(WORK TO COMPLETE):
Copy the data below word for word, keeping every line the same.

(RAW RECORDS):
#####

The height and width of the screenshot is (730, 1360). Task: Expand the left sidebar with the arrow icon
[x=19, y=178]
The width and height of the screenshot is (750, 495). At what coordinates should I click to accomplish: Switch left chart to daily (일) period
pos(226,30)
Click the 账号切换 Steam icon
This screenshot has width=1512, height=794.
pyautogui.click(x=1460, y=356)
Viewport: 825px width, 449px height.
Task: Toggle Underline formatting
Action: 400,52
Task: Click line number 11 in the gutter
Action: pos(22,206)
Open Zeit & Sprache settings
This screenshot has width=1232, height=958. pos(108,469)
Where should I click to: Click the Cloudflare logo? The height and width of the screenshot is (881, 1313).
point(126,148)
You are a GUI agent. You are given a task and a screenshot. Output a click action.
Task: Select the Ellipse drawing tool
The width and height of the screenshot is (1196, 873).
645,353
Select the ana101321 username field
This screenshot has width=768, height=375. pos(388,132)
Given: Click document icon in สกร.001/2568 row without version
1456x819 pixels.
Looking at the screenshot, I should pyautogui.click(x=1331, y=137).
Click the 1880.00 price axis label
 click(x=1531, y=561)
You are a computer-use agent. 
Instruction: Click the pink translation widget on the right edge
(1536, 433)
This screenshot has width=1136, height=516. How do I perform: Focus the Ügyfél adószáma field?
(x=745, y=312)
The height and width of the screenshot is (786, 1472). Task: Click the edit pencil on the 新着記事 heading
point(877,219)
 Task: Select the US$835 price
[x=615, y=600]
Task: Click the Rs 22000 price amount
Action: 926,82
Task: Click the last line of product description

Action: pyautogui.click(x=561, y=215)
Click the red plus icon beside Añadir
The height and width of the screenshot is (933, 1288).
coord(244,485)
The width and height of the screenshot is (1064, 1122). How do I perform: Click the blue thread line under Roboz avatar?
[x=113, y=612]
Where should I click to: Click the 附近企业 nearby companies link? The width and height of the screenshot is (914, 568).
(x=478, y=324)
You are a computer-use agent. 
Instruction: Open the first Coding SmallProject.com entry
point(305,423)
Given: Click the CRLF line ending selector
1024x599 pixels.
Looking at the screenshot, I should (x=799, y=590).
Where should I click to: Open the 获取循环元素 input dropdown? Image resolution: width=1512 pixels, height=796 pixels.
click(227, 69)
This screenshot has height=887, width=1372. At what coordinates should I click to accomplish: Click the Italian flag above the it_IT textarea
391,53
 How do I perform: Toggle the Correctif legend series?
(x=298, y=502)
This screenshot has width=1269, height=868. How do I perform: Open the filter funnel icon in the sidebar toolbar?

#####

(EXERCISE SOLUTION):
The height and width of the screenshot is (730, 1360). Task: Expand the left sidebar with the arrow icon
[x=19, y=178]
The width and height of the screenshot is (750, 495). At what coordinates should I click to accomplish: Switch left chart to daily (일) period
pos(226,30)
Click the 账号切换 Steam icon
This screenshot has width=1512, height=794.
pyautogui.click(x=1460, y=356)
Viewport: 825px width, 449px height.
Task: Toggle Underline formatting
Action: 400,52
Task: Click line number 11 in the gutter
Action: pos(22,206)
Open Zeit & Sprache settings
This screenshot has width=1232, height=958. pos(108,469)
Where should I click to: Click the Cloudflare logo? The height and width of the screenshot is (881, 1313).
point(126,148)
You are a GUI agent. You are given a task and a screenshot. Output a click action.
Task: Select the Ellipse drawing tool
The width and height of the screenshot is (1196, 873).
645,353
Select the ana101321 username field
This screenshot has width=768, height=375. pos(388,132)
Given: Click document icon in สกร.001/2568 row without version
1456x819 pixels.
Looking at the screenshot, I should pyautogui.click(x=1331, y=137).
Click the 1880.00 price axis label
 click(x=1531, y=561)
You are a computer-use agent. 
Instruction: Click the pink translation widget on the right edge
(1536, 433)
This screenshot has width=1136, height=516. How do I perform: Focus the Ügyfél adószáma field?
(x=745, y=312)
The height and width of the screenshot is (786, 1472). Task: Click the edit pencil on the 新着記事 heading
point(877,219)
 Task: Select the US$835 price
[x=615, y=600]
Task: Click the Rs 22000 price amount
Action: 926,82
Task: Click the last line of product description

Action: pyautogui.click(x=561, y=215)
Click the red plus icon beside Añadir
The height and width of the screenshot is (933, 1288).
coord(244,485)
The width and height of the screenshot is (1064, 1122). How do I perform: Click the blue thread line under Roboz avatar?
[x=113, y=612]
Where should I click to: Click the 附近企业 nearby companies link? The width and height of the screenshot is (914, 568).
(x=478, y=324)
You are a computer-use agent. 
Instruction: Open the first Coding SmallProject.com entry
point(305,423)
Given: Click the CRLF line ending selector
1024x599 pixels.
Looking at the screenshot, I should (x=799, y=590).
Where should I click to: Open the 获取循环元素 input dropdown? Image resolution: width=1512 pixels, height=796 pixels.
click(227, 69)
This screenshot has height=887, width=1372. At what coordinates should I click to accomplish: Click the Italian flag above the it_IT textarea
391,53
 How do I perform: Toggle the Correctif legend series?
(x=298, y=502)
This screenshot has width=1269, height=868. How do I perform: Open the filter funnel icon in the sidebar toolbar?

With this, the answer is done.